But one of their best hitters, Kevin Millar, might find at-bats scarce in the middle three games thanks to the designated hitter rule. The home team's league rules are used in World Series games, so in Games 3, 4 and 5 in St. Louis the pitchers will bat and there won't be a D.H.

Ortiz is the Boston D.H., and he's going to get his at-bats, so he'll have to play first base at Busch Stadium. That turns Millar into a man without a position, reducing him to either pinch-hitting or sharing right field with Trot Nixon. Millar is no great shakes as a first baseman, and Ortiz is actually worse, but wait till you see Millar playing right field!

Another of those commonly held postseason beliefs is that the designated hitter rule favors the American League team in the World Series, the theory being that while A.L. rosters are constructed with the D.H. in mind, the N.L. team has to plug a reserve into the starting lineup in the A.L. park. This is another unproved, if not disproved, theory: 22 World Series have been played with the designated hitter rule in use in one form or another, with the American League holding a hardly conclusive 12-10 edge.

In this case it looks like the lack of a D.H. in St. Louis will hurt the Red Sox far more than having to find one in Boston will hurt the Cards. While Boston will struggle to get Millar's bat in the lineup in St. Louis, the Cardinals have serviceable left-handed swinger John Mabry hanging around for games in Boston, a vast improvement over any pitcher's hitting.

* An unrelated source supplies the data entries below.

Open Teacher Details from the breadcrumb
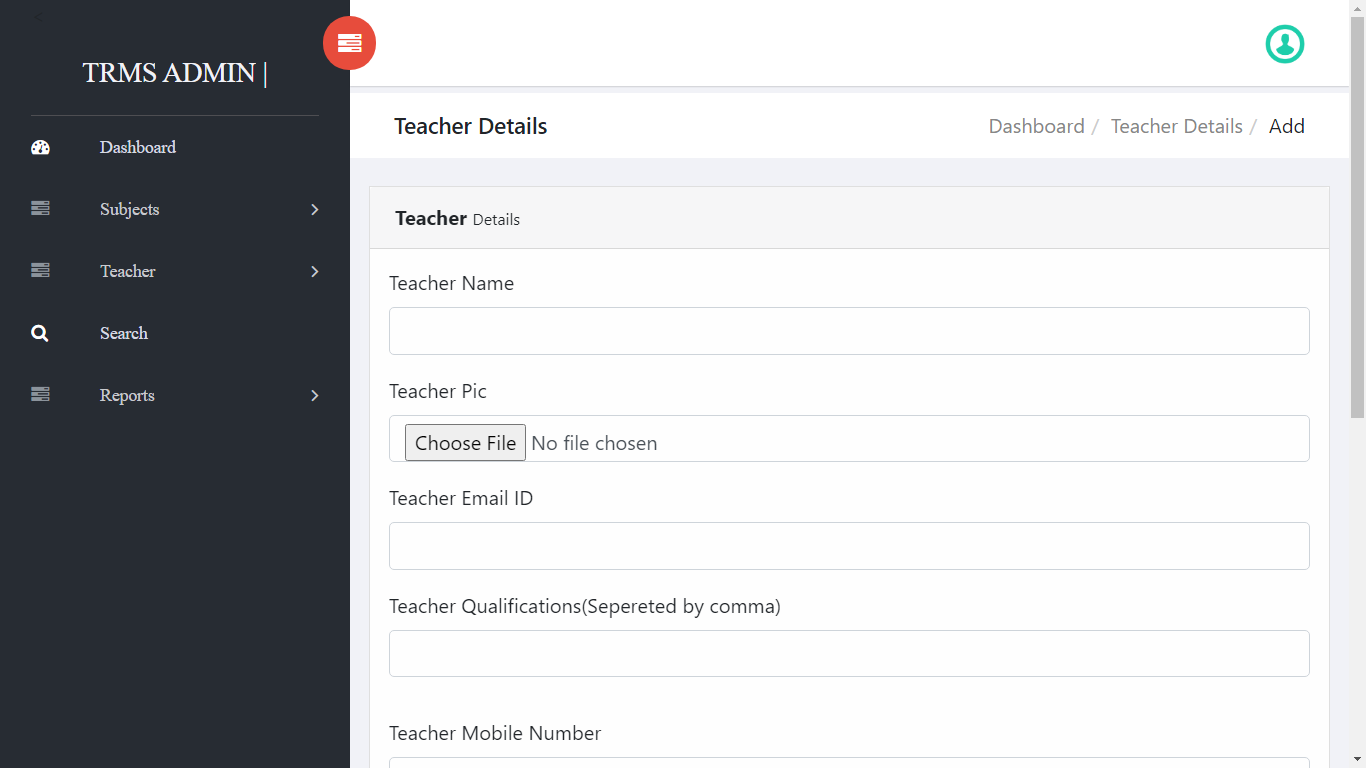This screenshot has width=1366, height=768. [1176, 126]
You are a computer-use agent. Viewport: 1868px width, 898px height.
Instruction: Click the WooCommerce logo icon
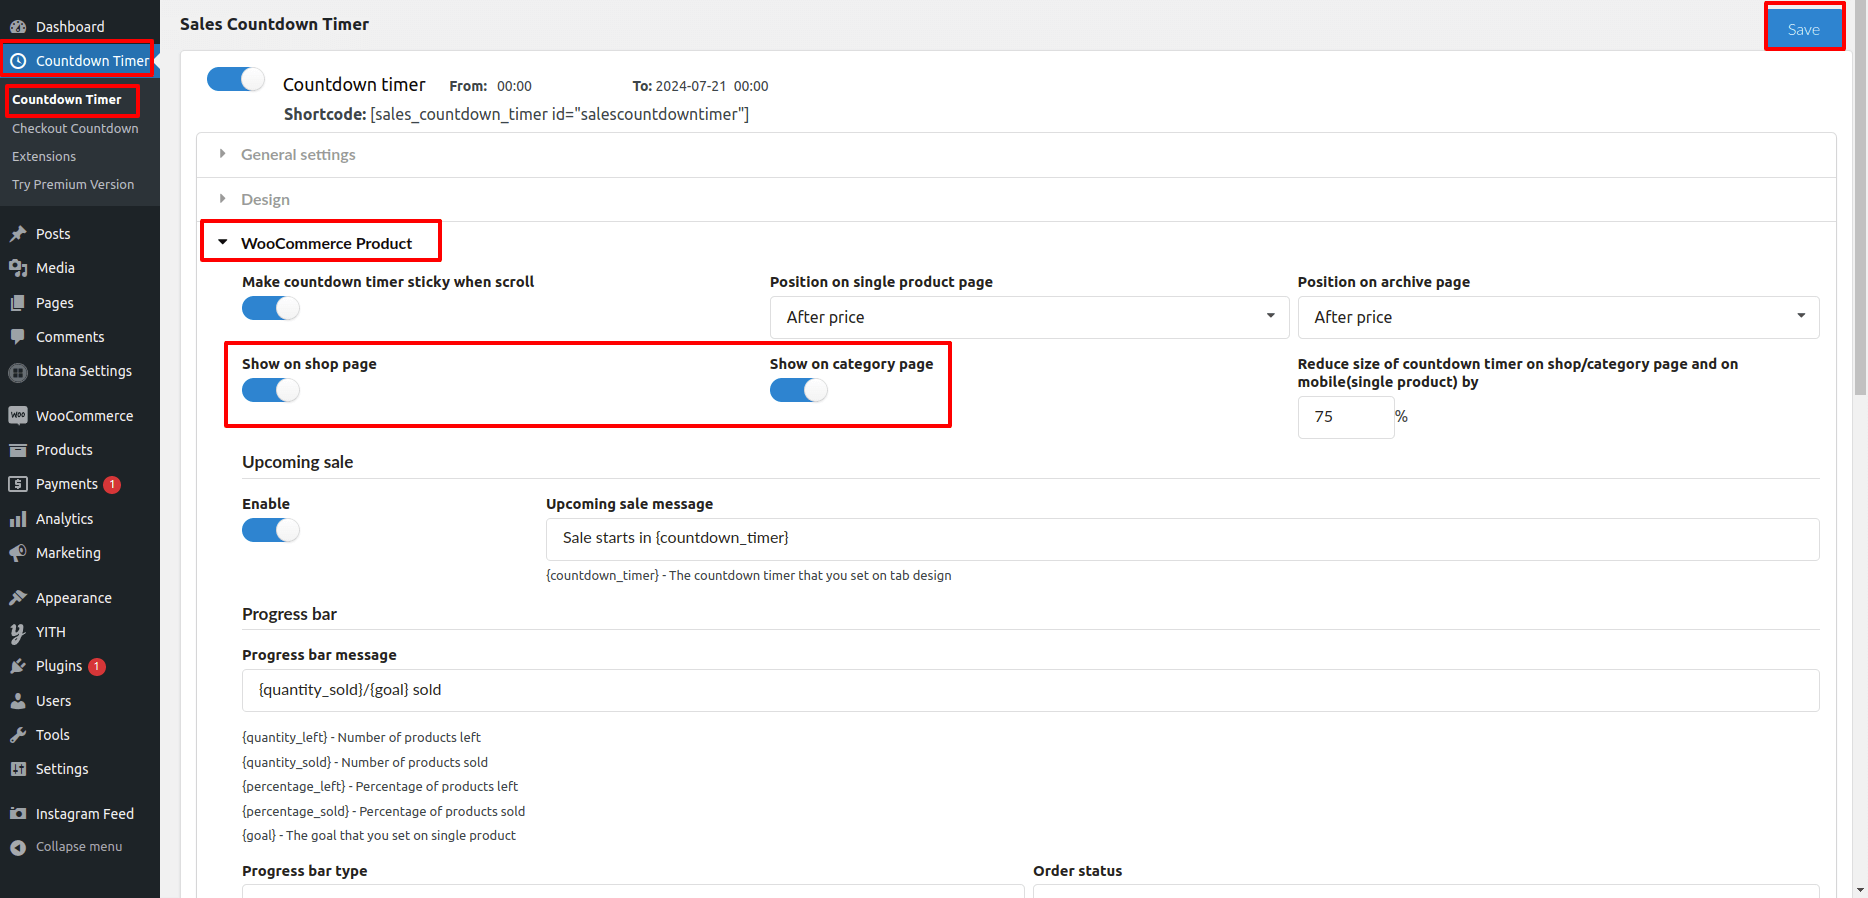18,416
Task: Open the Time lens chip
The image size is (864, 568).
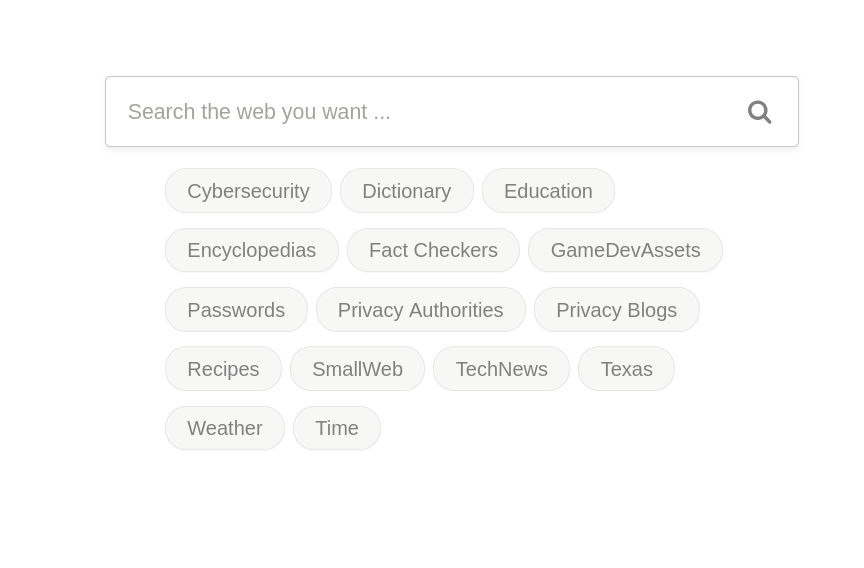Action: pyautogui.click(x=337, y=428)
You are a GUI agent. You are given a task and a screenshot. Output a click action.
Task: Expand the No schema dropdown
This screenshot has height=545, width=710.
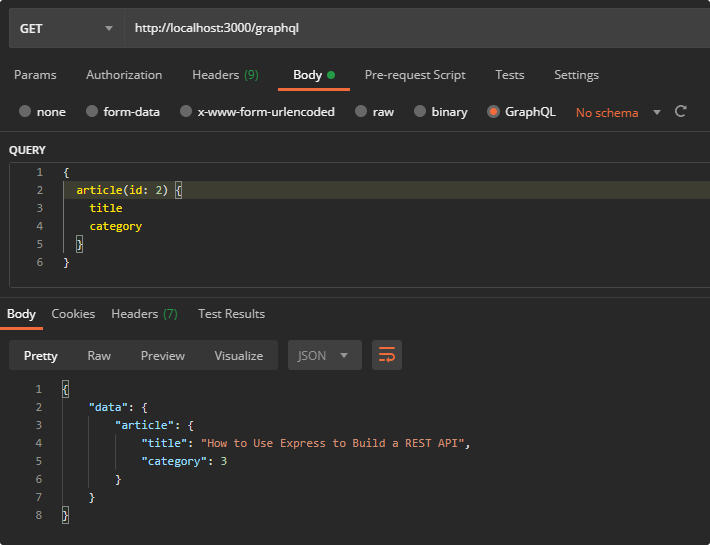[x=617, y=113]
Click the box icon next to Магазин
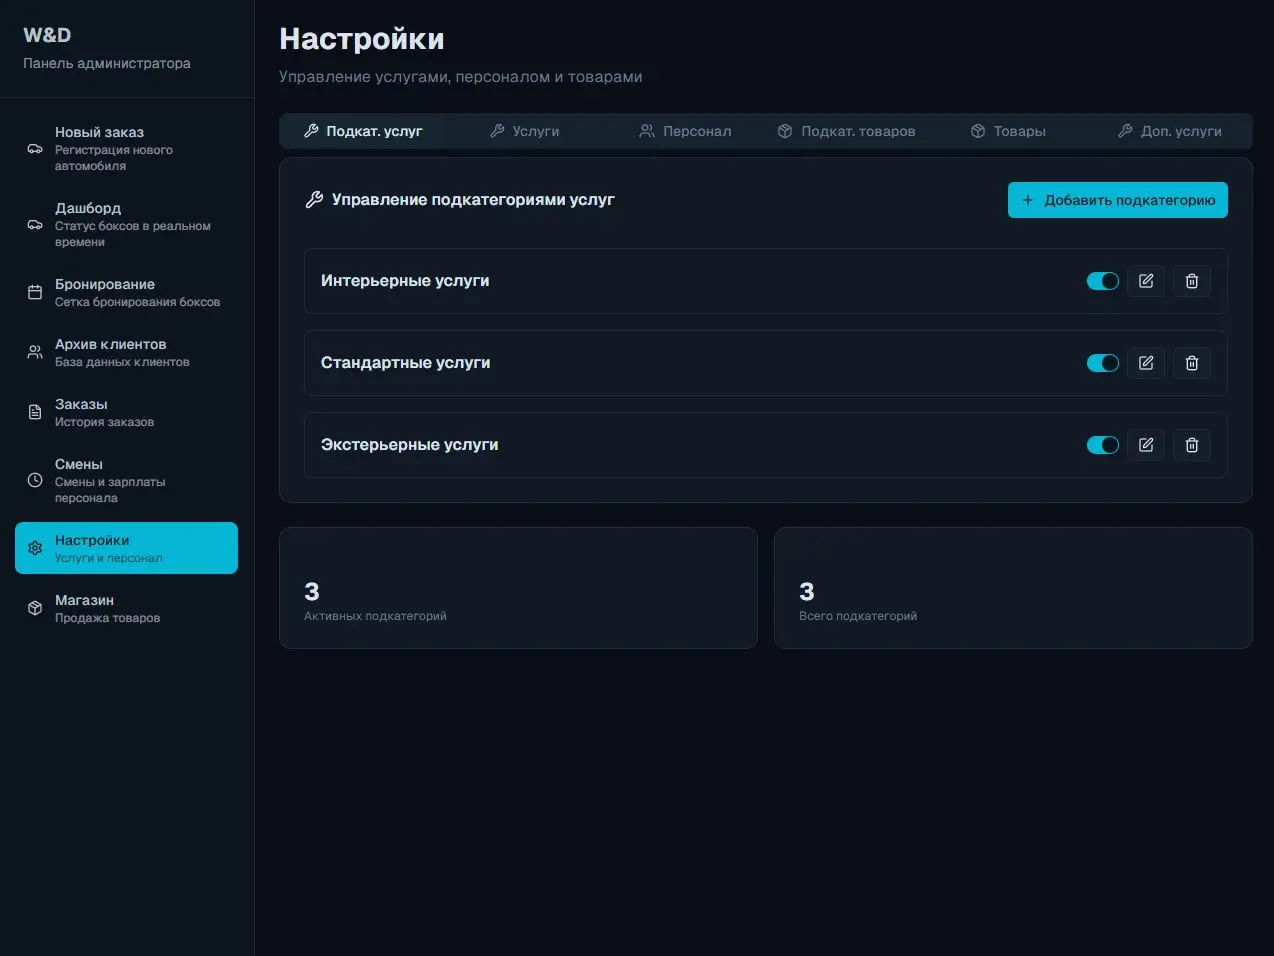 tap(33, 608)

But let's not get too granular, like those dumb position-by-position comparisons so common at this time of year. You know the ones? With the little check marks? The Red Sox have a better closer: Check mark for Boston!

Yes, the Sox have a better closer, Keith Foulke over Jason Isringhausen, but Isringhausen doesn't have to be better than Foulke, he just has to be better than the Boston hitters when the Cardinals give him the ball -- which is asking a lot but it doesn't have anything to do with Foulke. Yes, the Cardinals are better fielders than the Red Sox, but they don't have to catch the ball better than Boston, they just have to catch it well enough not to offset any hitting advantage. And so on.

This Series is going to come down to which team can put more dents in the Green Monster and more souvenirs in the hands of people willing to spend great gobs of cash on bleacher seats. Everything else is just quibbling over details.

Prediction: Keeping in mind that I predicted the Red Sox would beat the Yankees in seven, which they did, so I don't know what all the fuss was about, the prediction here is Cardinals in seven.

Now everybody duck. There's gonna be baseballs flying everywhere.

NFL Week 7 picks [PERMALINK]

As your humble servant's fourth straight week of lousy NFL predictions sends him into free-fall through the standings of this column's Pool of Experts, the lead has been taken over by "Yahoo Users," who have correctly picked the winner of 57 of the 88 games so far this year. ESPN's Mike Golic is one game back at 56-32.

Yahoo Users' picks represent the consensus of the audience of Yahoo Sports. In other words: the hoi polloi, the mob, the people.

That's right: So far this year if you wanted to know who's going to win an NFL game you'd have had better luck asking for a show of hands at the corner bar than if you'd asked the experts who write about NFL football for some of our finer publications. But it's the experts who make a living off this stuff. Is this a great country or what!

Keeping that experts vs. barflies dynamic in mind, here are my Week 7 picks, continuing the October tradition of two-sentence blurbs for each game. Winners in caps.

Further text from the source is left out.